If you base your code off b1_6, you can take a free ride on the initial
request processing done by Nathan's adaptive timeout code.

> What I am using
> is hashed bins with a basic rb tree, assuming it would be fairly
> reasonable to handle the number of I/O requests that can reach an
> OSS. My interface calls are very similar to yours, except the lack
> of plug-in comparison. I would not have more to suggest on this. 
> But I do have a couple of questions to check for possible thoughts if
> you have.
> 
> (1) How are you going to order the requests, say the read/write
> ones? I assume you made it flexible with a plug-in compare(). 

Yes - because I don't know yet what's going to work best.  And maybe
different services might want different orders.  And generalisation
when it doesn't hurt performance is a hard habit to break :)

My first thoughts are about fairness to all clients in the face of
unfairness elsewhere - e.g. a gridlocked network - so I'm thinking of
something that picks buffered RPC requests round-robin on client ID.

This is probably good for workloads of large numbers of single-client
jobs to ensure that no individual client can be starved.  However I
also suggest that it's good for I/O performed by a single job spread
over many clients.  

I base this on the idea that a good backend filesystem should and can
optimize disk utilisation.  When a file is written, the file<->disk
offset mapping is fixed for subsequent reads, so I want the NRS to
make I/O request execution order repeatable in the face of network
"noise" and races between clients.  Without this repeatability, we
have to fall back on the disk elevator to re-create the "good" disk
I/O stream on subsequent reads.  Surely it cannot do such a good job
as the NRS since it must have orders of magnitude fewer requests to
play with - bulk buffers must be allocated by the time it sees them.

See http://arch.lustre.org/index.php?title=Network_Request_Scheduler

I'm afraid I don't yet have anything even half backed to say on
write v. read order etc.  I'd still want some empirical evidence first.

> Would the order of the I/O requests based on object ID have some
> relevance to their locality on the disks?

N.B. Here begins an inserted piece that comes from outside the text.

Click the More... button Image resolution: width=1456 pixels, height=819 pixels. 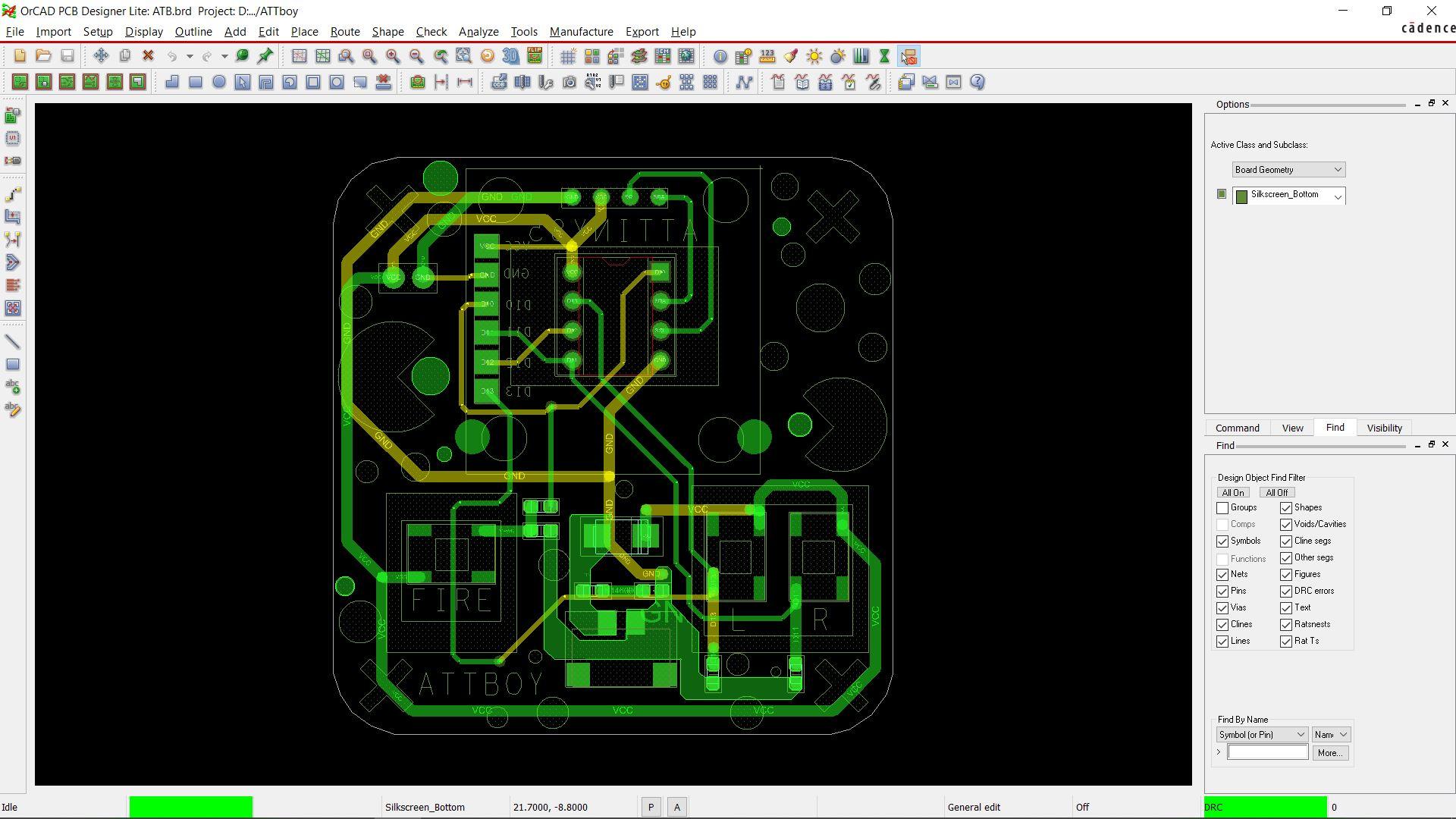1329,753
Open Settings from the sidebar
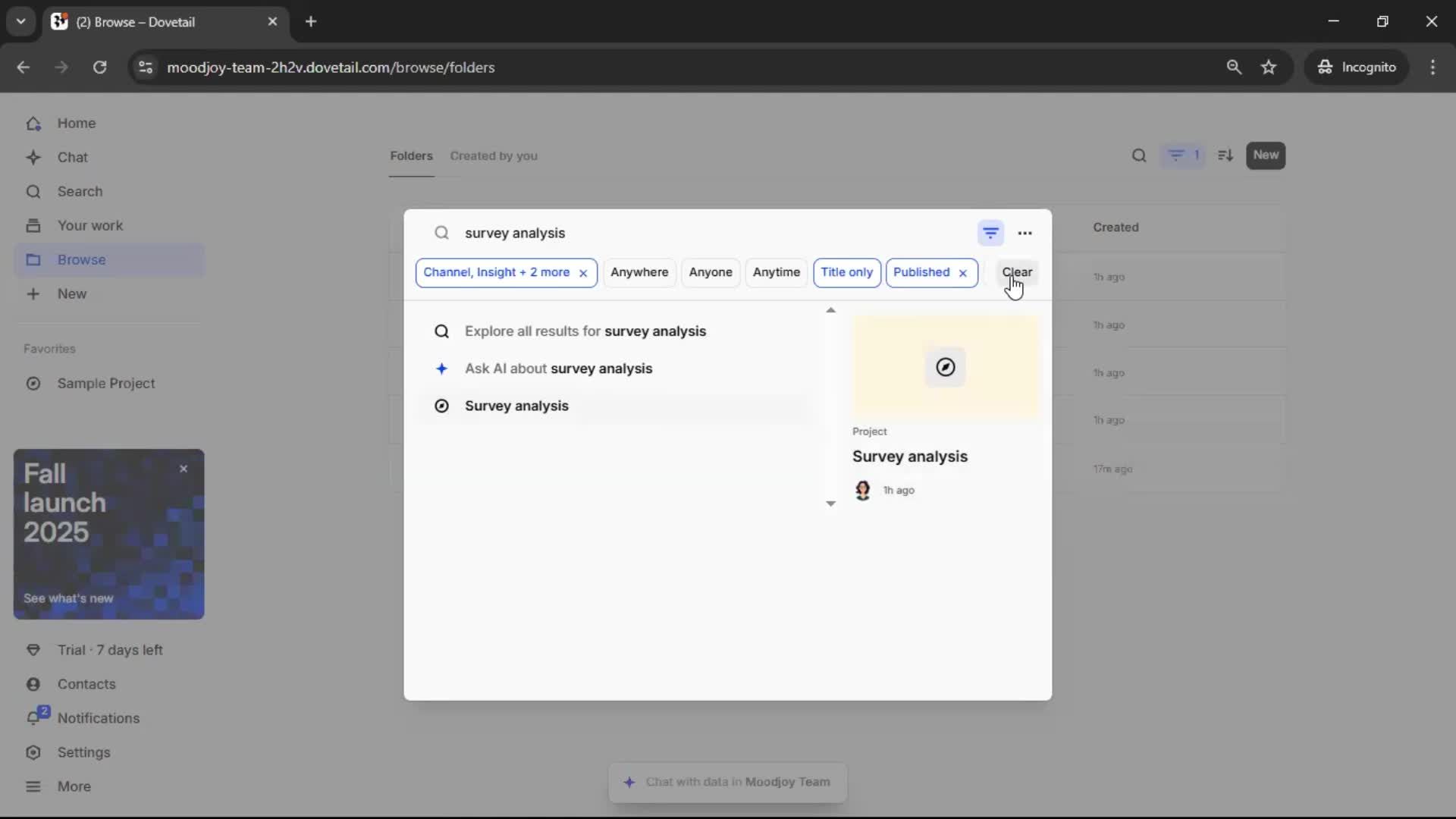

I thinks it might make more sense for the backend F/S to use a job ID
to help it create sequential disk offsets for the whole I/O pattern
rather than anything coming from one individual client.

> I was assuming at least the requests
> can get smoothed out with the objID ordering.
> 
> (2) Have you checked the overhead when there are many concurrent
> threads competing for the locks associated with your heap?  The
> performance impact thereof?

I've only done sequential timings so far.  NRS ops could be "Amdhal
moments" for the whole server so fat SMPs might require some better
care.

> (3) Do you anticipate to merge the requests in any way, or possibly
> batch execute them?

Yes, but I'm such a lazy sod that I hope the disk elevator will smile
on me.  If not and I have to roll up my sleeves - so be it.